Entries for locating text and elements
────────

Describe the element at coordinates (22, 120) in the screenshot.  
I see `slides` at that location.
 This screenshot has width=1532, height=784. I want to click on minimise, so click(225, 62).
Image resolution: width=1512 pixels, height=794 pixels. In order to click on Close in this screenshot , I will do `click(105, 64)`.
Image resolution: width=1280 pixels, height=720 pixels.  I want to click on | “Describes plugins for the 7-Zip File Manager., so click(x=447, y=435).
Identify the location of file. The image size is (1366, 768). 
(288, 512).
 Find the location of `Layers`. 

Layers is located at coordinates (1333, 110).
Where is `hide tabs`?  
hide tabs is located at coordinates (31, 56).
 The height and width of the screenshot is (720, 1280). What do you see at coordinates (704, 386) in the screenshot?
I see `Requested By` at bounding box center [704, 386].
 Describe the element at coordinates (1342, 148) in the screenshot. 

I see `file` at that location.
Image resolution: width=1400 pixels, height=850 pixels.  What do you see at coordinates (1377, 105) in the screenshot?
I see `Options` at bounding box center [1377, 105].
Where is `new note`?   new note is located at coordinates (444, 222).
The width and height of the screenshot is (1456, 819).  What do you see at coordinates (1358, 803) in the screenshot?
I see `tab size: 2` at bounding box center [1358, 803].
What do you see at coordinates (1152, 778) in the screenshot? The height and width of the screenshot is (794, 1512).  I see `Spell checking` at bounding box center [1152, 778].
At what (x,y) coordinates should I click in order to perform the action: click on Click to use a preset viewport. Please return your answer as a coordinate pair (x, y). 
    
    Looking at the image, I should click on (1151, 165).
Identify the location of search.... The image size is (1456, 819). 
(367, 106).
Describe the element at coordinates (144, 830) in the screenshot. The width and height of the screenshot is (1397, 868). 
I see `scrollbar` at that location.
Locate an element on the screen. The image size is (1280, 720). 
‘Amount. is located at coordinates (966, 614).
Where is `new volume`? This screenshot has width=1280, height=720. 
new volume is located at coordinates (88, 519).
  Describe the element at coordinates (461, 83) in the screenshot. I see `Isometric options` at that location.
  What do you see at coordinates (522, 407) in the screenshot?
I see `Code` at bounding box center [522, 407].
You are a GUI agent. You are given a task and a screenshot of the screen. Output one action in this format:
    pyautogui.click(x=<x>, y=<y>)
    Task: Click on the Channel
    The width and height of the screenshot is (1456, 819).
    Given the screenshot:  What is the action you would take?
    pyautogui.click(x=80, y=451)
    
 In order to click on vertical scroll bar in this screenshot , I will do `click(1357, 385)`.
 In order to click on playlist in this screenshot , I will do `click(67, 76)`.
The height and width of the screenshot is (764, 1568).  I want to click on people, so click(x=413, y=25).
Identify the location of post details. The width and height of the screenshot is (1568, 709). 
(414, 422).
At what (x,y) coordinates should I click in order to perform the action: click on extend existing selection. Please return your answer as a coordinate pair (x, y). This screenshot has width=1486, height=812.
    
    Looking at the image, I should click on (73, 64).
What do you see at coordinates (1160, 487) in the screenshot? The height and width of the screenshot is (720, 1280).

────────

§ **To do**
Reproduce verbatim the stretch of the data from its first line through the line containing "Image resolution: width=1280", including both ends.

§ **Solution to this exercise**
Describe the element at coordinates (22, 120) in the screenshot.  
I see `slides` at that location.
 This screenshot has width=1532, height=784. I want to click on minimise, so click(225, 62).
Image resolution: width=1512 pixels, height=794 pixels. In order to click on Close in this screenshot , I will do `click(105, 64)`.
Image resolution: width=1280 pixels, height=720 pixels.  I want to click on | “Describes plugins for the 7-Zip File Manager., so click(x=447, y=435).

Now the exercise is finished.